-- Information follows --

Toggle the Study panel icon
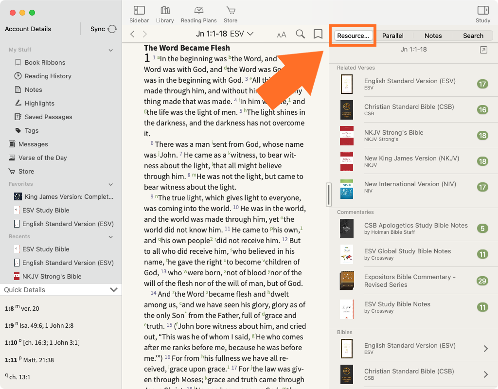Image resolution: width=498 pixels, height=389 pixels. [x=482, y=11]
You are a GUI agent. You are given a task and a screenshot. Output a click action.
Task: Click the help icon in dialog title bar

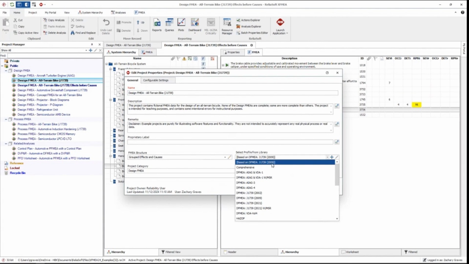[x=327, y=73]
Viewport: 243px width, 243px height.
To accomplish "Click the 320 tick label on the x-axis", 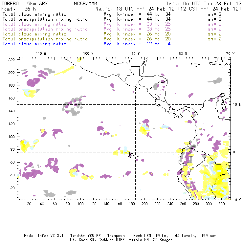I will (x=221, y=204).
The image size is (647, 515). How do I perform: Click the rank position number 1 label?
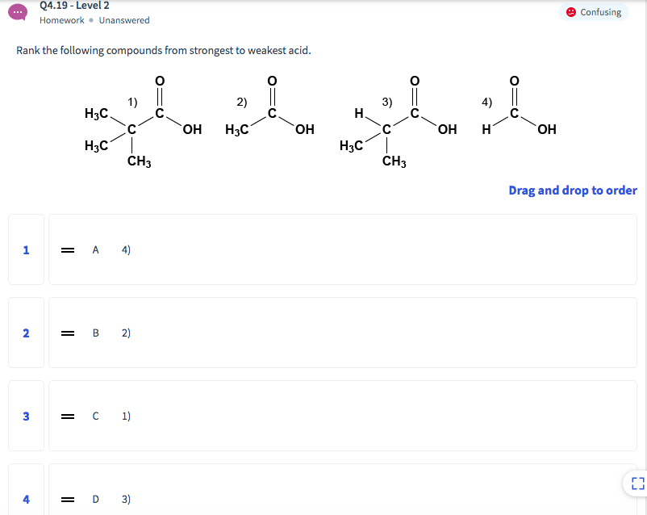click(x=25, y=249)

-- Information concluded --
-- Information follows --

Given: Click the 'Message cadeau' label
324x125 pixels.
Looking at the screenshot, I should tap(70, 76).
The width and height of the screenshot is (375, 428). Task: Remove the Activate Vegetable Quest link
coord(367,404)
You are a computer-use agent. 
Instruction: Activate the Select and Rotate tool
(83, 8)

-- Information concluded --

● Task to complete
Only a number is wanted here: the count of lines in the material above that contain "agent".

● Expected answer
2